Please restate each line of the material word for word and omit any pictures.

● Exercise material
□ □ □ □ □ □ □
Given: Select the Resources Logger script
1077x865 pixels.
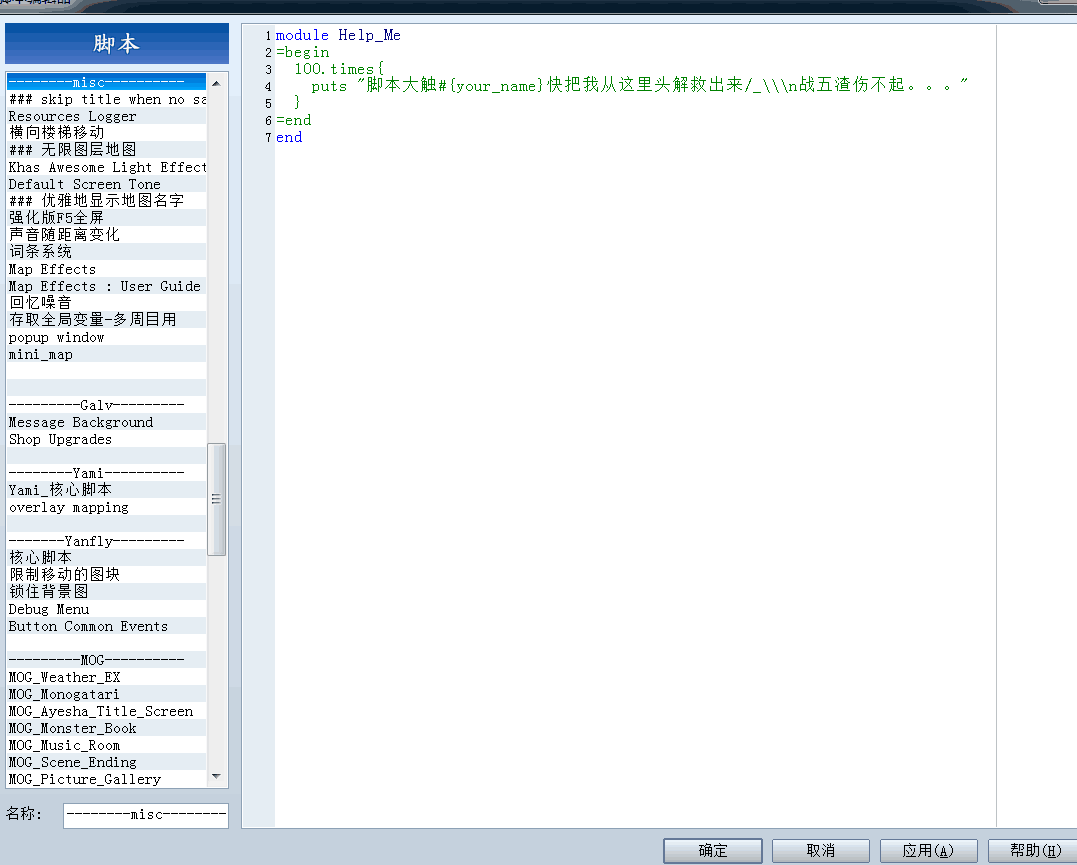Looking at the screenshot, I should click(x=106, y=116).
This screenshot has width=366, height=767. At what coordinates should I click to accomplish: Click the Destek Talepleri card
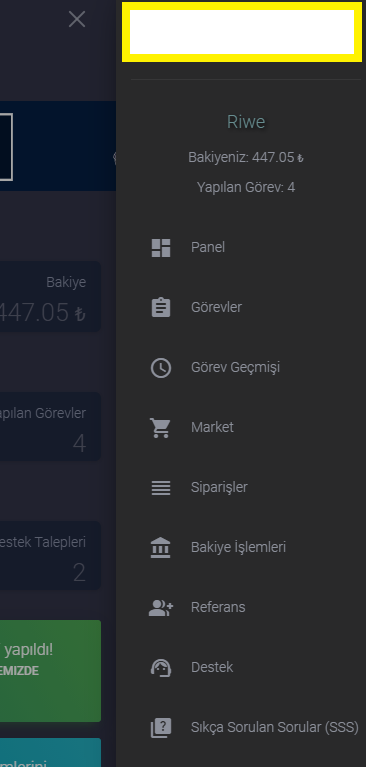pyautogui.click(x=50, y=556)
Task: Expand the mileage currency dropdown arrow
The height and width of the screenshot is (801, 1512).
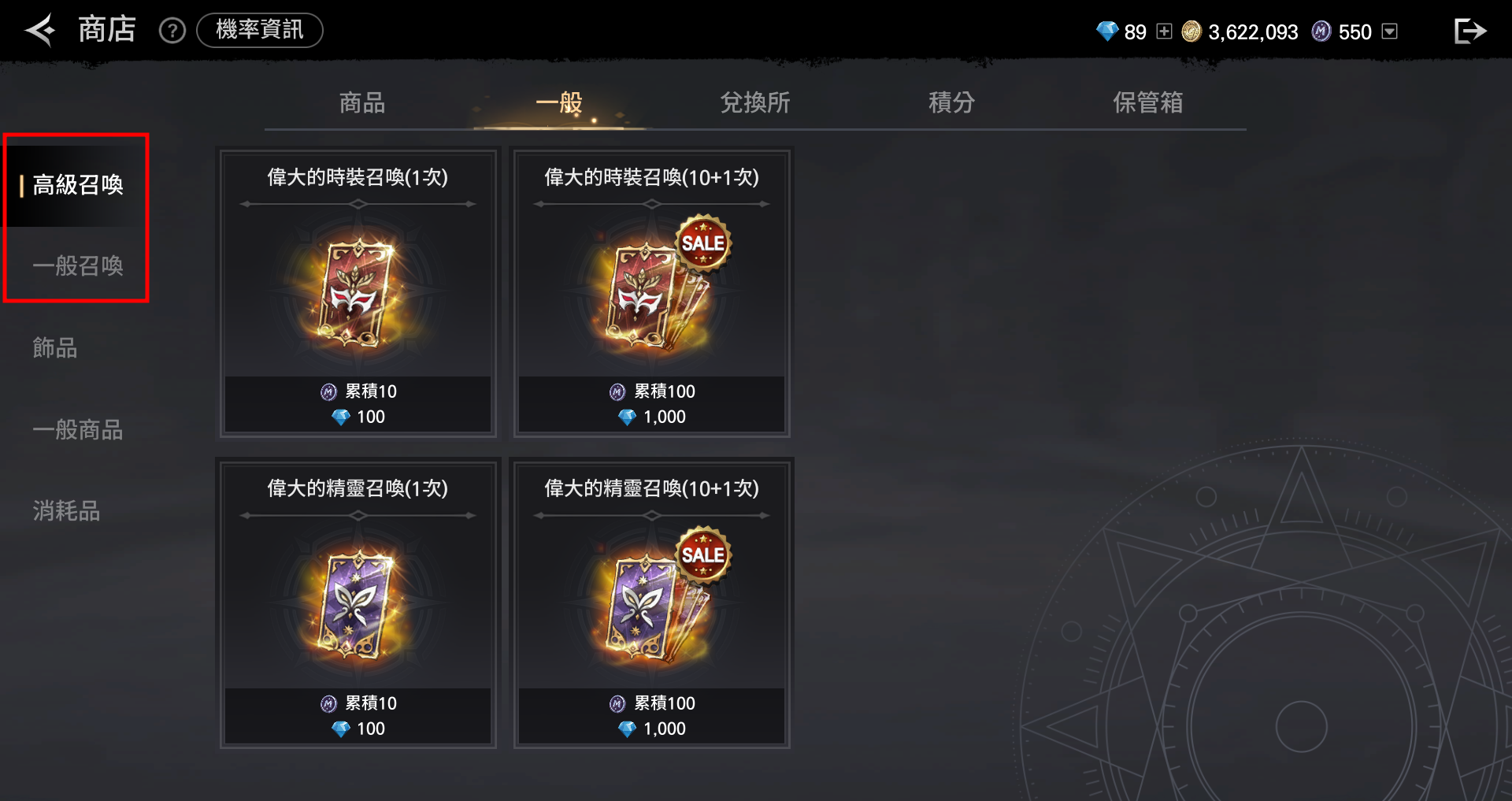Action: coord(1390,32)
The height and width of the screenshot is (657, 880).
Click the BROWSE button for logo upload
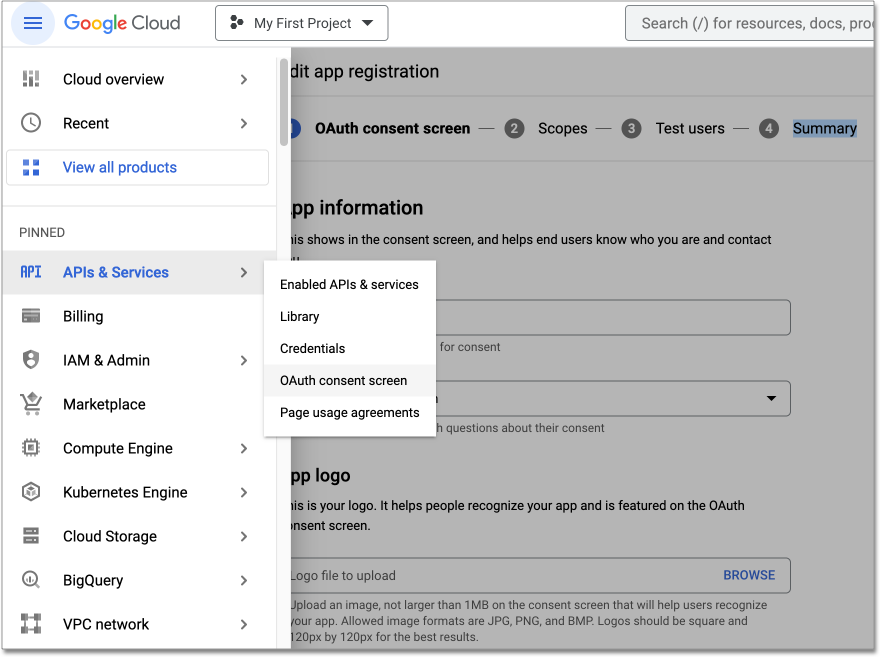pos(749,575)
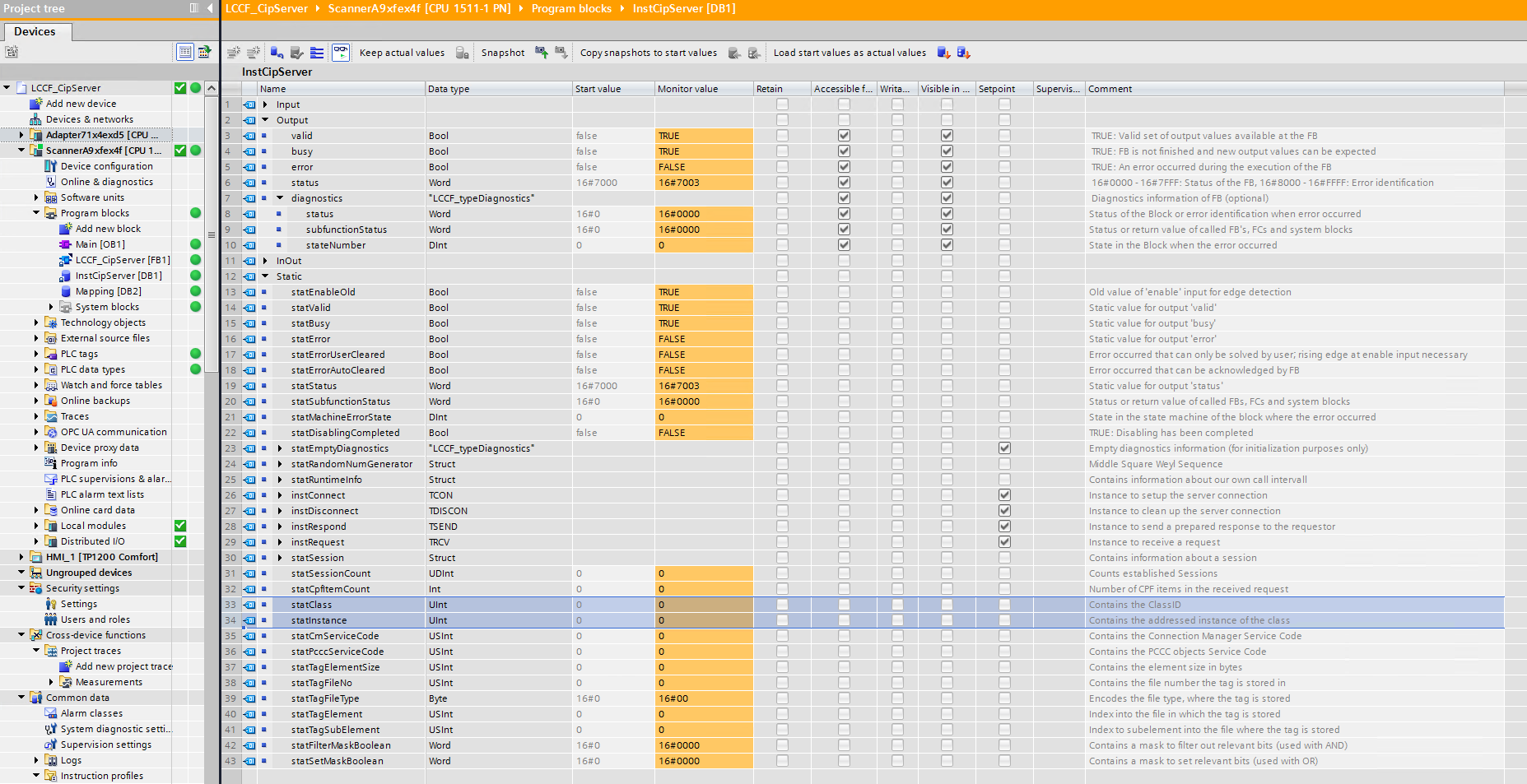Expand the Input section in the table
The height and width of the screenshot is (784, 1527).
[265, 104]
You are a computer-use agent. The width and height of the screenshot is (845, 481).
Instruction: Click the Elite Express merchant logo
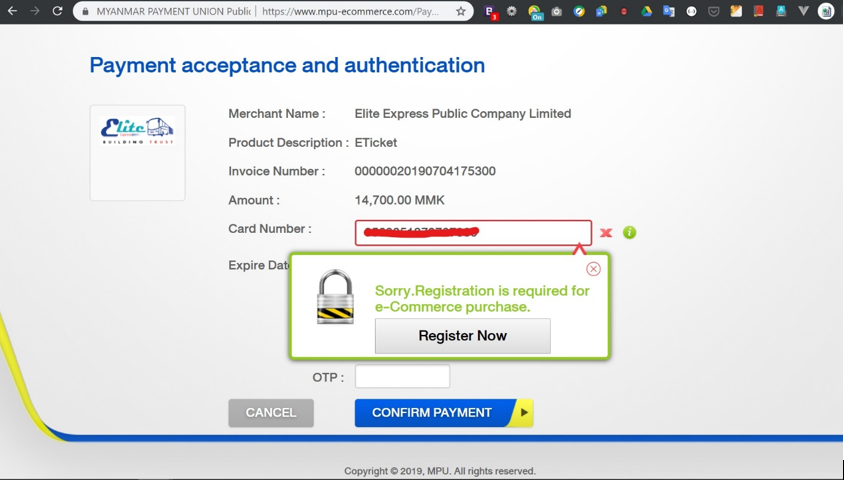tap(137, 131)
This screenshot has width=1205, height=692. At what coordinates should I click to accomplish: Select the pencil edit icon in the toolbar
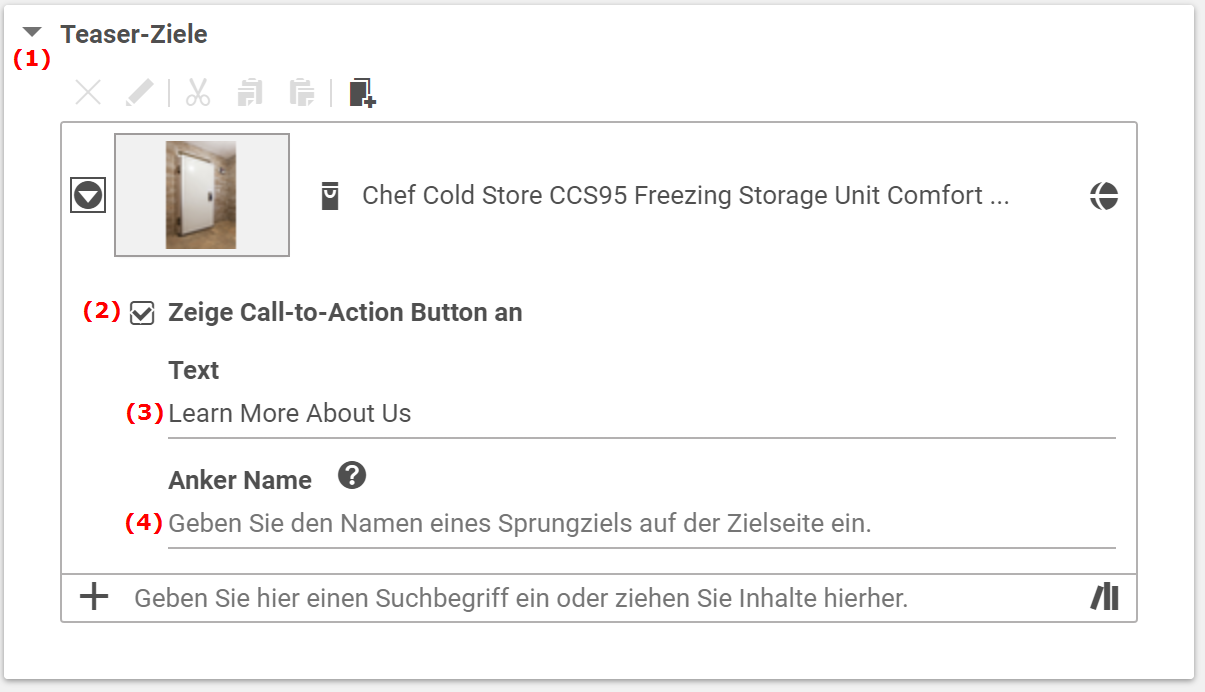pyautogui.click(x=140, y=93)
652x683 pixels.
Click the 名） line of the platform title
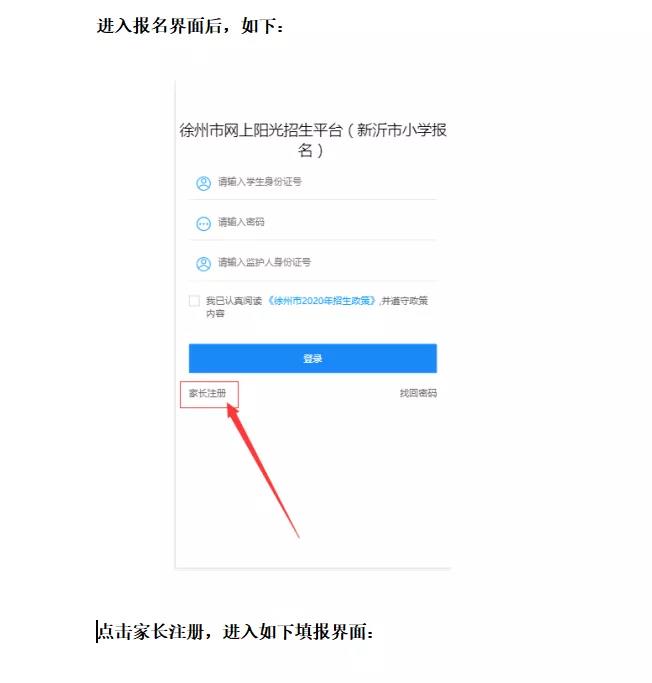coord(311,151)
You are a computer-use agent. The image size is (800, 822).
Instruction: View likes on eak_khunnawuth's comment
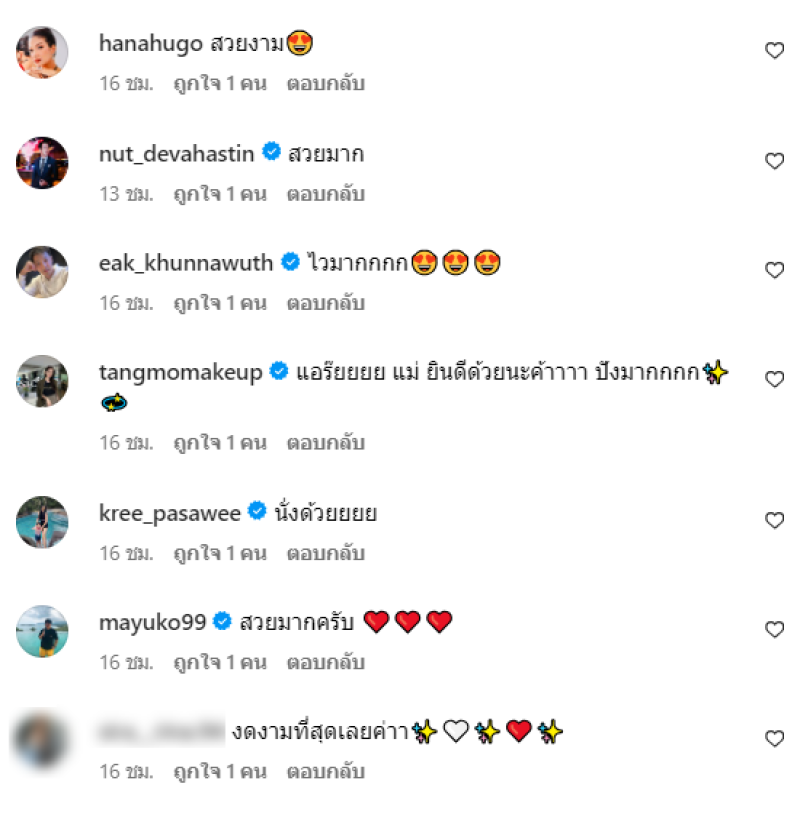coord(220,303)
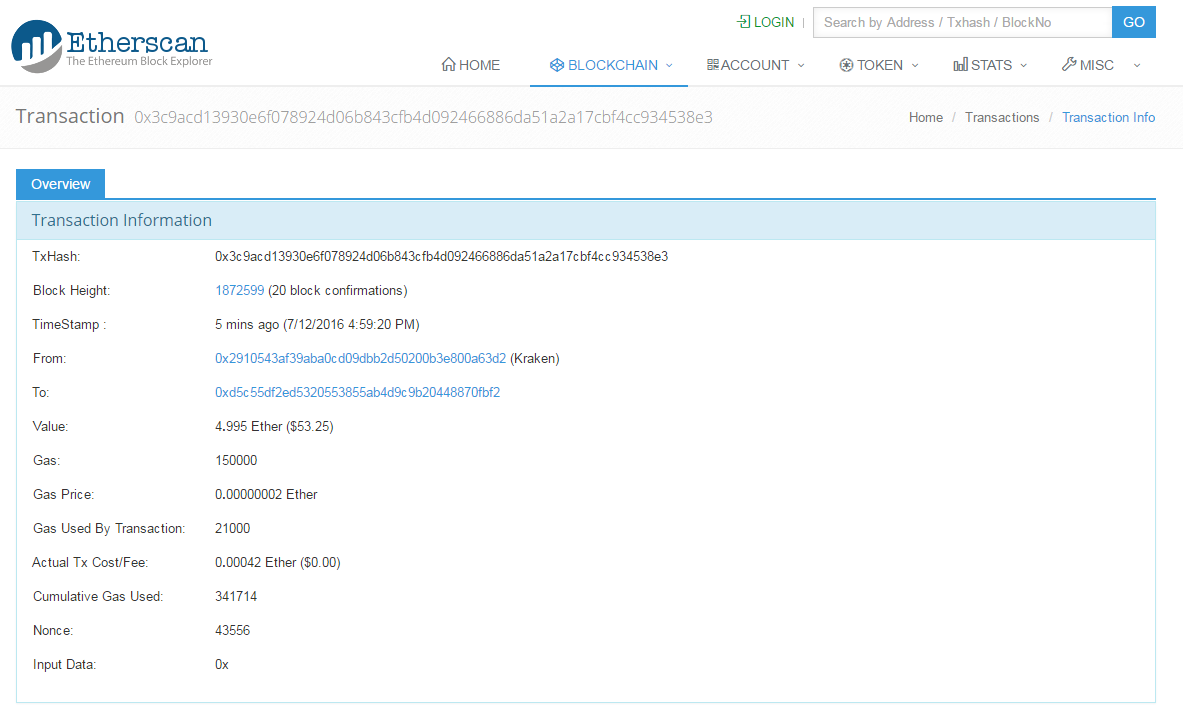Click the blockchain cube icon
This screenshot has width=1183, height=711.
pos(557,64)
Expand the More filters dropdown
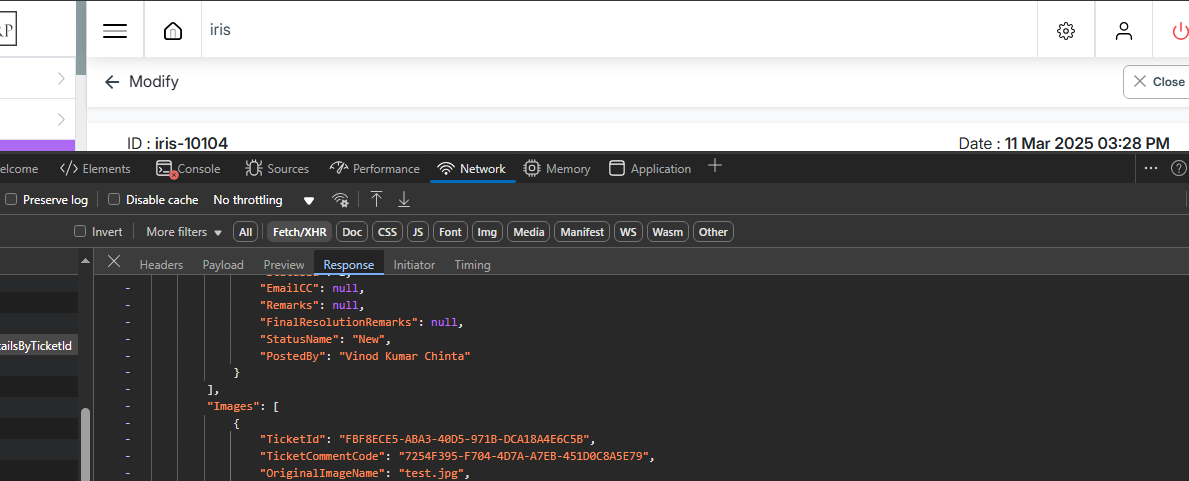The width and height of the screenshot is (1189, 481). 184,232
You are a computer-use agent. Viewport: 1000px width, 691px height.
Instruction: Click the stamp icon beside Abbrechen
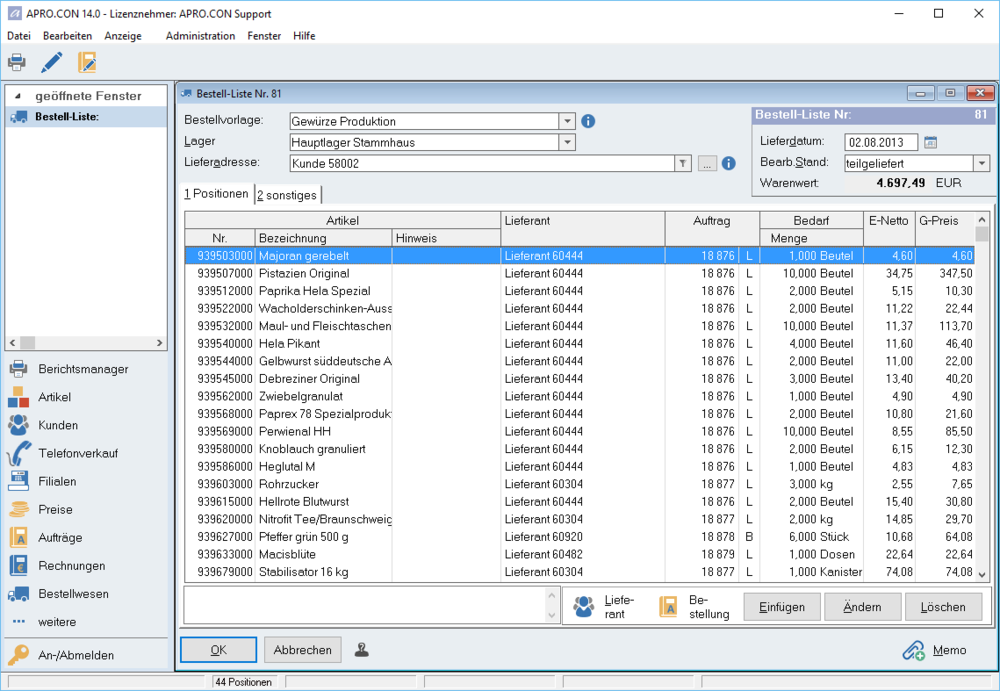[x=362, y=650]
□ □ □ □ □ □ □
● Task result
Given: Select the Resources Logger script
1077x865 pixels.
Looking at the screenshot, I should click(x=106, y=116).
This screenshot has width=366, height=767. At what coordinates should I click to accomplish: Click the Destek Talepleri card
pyautogui.click(x=50, y=556)
Task: Expand the mileage currency dropdown arrow
The height and width of the screenshot is (801, 1512).
Action: coord(1390,32)
The height and width of the screenshot is (657, 880).
Click the BROWSE button for logo upload
pos(749,575)
Expand the Input section in the table
The height and width of the screenshot is (784, 1527).
[265, 104]
You are a computer-use agent. The width and height of the screenshot is (845, 481).
Instruction: Click the Elite Express merchant logo
tap(137, 131)
This screenshot has width=1205, height=692. At what coordinates should I click to accomplish: Select the pencil edit icon in the toolbar
pyautogui.click(x=140, y=93)
652x683 pixels.
Click the 名） line of the platform title
coord(311,151)
You are a computer-use agent. The image size is (800, 822).
Instruction: View likes on eak_khunnawuth's comment
coord(220,303)
Click the blockchain cube icon
This screenshot has width=1183, height=711.
pos(557,64)
Expand the More filters dropdown
The width and height of the screenshot is (1189, 481). 184,232
You are a computer-use agent. Viewport: 1000px width, 691px height.
Instruction: Click the stamp icon beside Abbrechen
[x=362, y=650]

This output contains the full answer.